Grace’s Cordell also says that money was a big motivation for her career change. “I knew that I wanted something where I would make good money and be able to support myself,” she adds. Despite friends and family warning her that she might be treated differently as a woman in her new job, Cordell hasn’t noticed any of that.
“I was expecting that kind of an attitude, and when I got here it really hasn’t been that way,” she says. “You kind of go in with that mindset and then you see that it’s not true.”
“I think it’s all just normal stuff,” she adds. “You have to learn the position, and you have to prove that you can do the job. With the men it’s kind of understood that they can do the job, and that they can handle the labor and the physical aspects. So, as a woman you have to show them you can do it.”
FEMALE ENROLLMENT UP
Demand for skilled labor training is also growing among women. At Associated Builders and Contractors – Bayou Chapter’s worker training program in New Orleans, female enrollment unexpectedly shot up to 21 students this spring, after hovering around an unimpressive two or three per semester for years. While that still comprises a small percentage of those to graduate this May, Claire Obgartel, ABC’s vice president of workforce development, says it represents the highest number of females to ever enroll in the program.
“I’m not really sure what the driving force is behind it,” Obgartel says. “It just kind of happened, and it’s crossing over multiple crafts. We have students being trained in electrical, pipefitting, welding and scaffolding.” Most of the students are sponsored by industrial contractors such as Brock Services, Turner Industries and Pala Group.
“These students see people doing other things and they want to make a change,” Obgartel adds. “One of our female electrical students does electrical drawings for Dow, and she wanted to learn more about the electrical trade to improve her skillset.”

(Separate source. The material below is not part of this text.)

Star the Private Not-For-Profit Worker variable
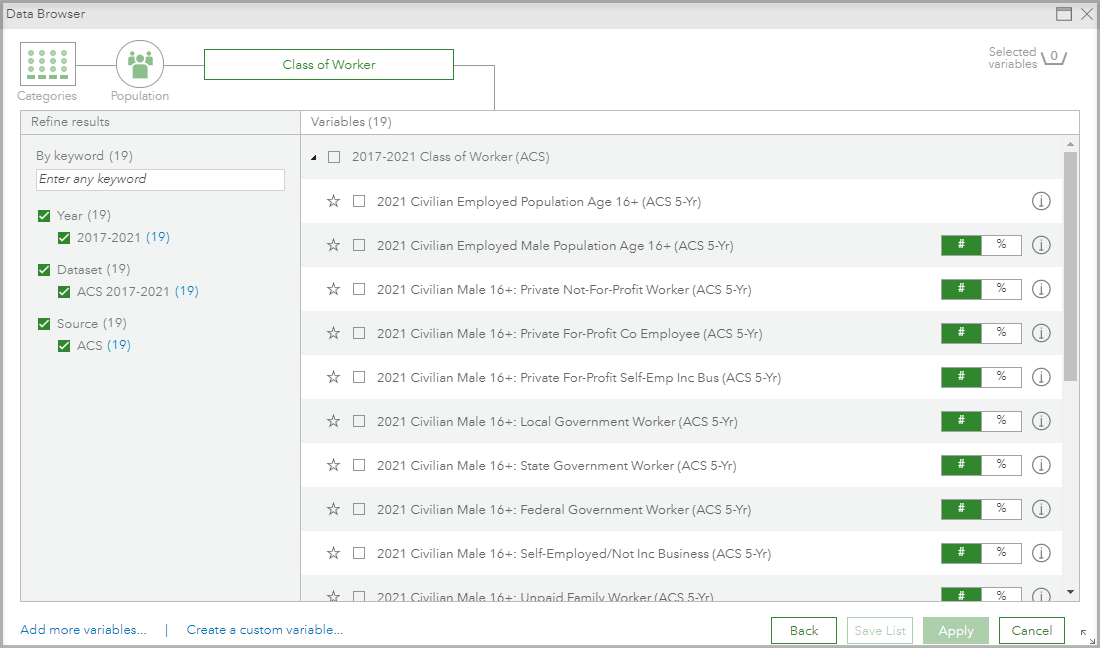 333,289

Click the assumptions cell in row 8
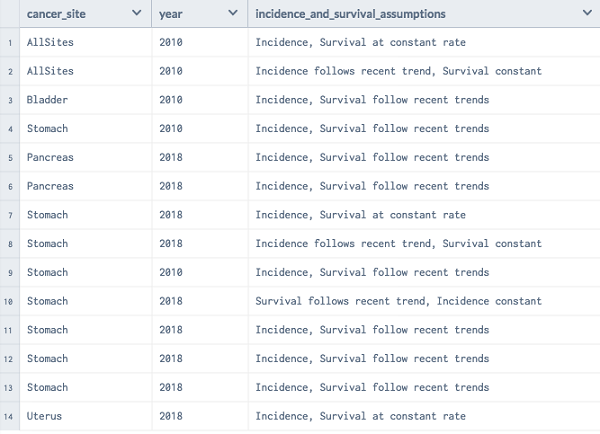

David Alexander, director of training at ABC – Pelican Chapter in Baton Rouge, says women comprise a small percentage of the approximately 3,400 students who enter training at facilities in Baton Rouge and Lake Charles. Still, the high-wage environment has attracted some females to pursue craft training. “We do have females in our evening programs,” Alexander says.
Encouraging statistics can also be found at LSU, where there has been a perceptible surge in female enrollment in nontraditional curricula, particularly construction management.

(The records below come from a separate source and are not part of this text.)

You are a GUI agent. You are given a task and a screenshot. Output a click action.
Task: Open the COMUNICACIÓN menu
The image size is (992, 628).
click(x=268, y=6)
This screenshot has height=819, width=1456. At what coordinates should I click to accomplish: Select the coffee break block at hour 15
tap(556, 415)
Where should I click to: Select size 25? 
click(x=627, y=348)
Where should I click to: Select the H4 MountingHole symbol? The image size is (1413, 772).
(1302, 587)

Charles Berryman, chairman of LSU’s Construction Management Department, has noticed a sizeable increase in the number of females entering the construction management curriculum just this year. “About 7.5% of last year’s enrollment were females, the highest percentage since we began keeping track in 2008,” Berryman says. In fact, the current president of LSU’s Construction Student Association, Ameenah Henderson, is a woman.

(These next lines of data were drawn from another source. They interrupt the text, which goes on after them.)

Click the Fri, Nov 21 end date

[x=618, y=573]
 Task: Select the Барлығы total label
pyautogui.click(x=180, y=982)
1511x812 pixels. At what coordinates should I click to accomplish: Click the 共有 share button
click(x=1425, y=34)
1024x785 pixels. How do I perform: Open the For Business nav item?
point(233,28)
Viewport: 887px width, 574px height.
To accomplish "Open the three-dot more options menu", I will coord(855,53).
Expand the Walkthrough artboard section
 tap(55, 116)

Berryman says there is an undeniable trend toward more females in the program. “Something else we’ve noticed … the girls get hired faster than the boys,” he adds. “They’re just better at multitasking. They get into scheduling, estimating, contracts, accounting, and so on.”
He feels the increasing numbers can be attributed to changing perceptions, fueled by outreach efforts and career fairs.
For what gender boundaries there are, whether conscious or unconscious, they’re best addressed at a young age, says Papai of the Louisiana STEM Girls Collaborative. His group has made breaking down barriers at the middle school and high school levels its primary goal.
“You’re seeing more young women in middle school and high school showing an interest in STEM careers, and they test better in science and math than the boys,” Papai says. “But, in the past, when they went to college they didn’t go into those fields. We’re beginning to see that slowly change.”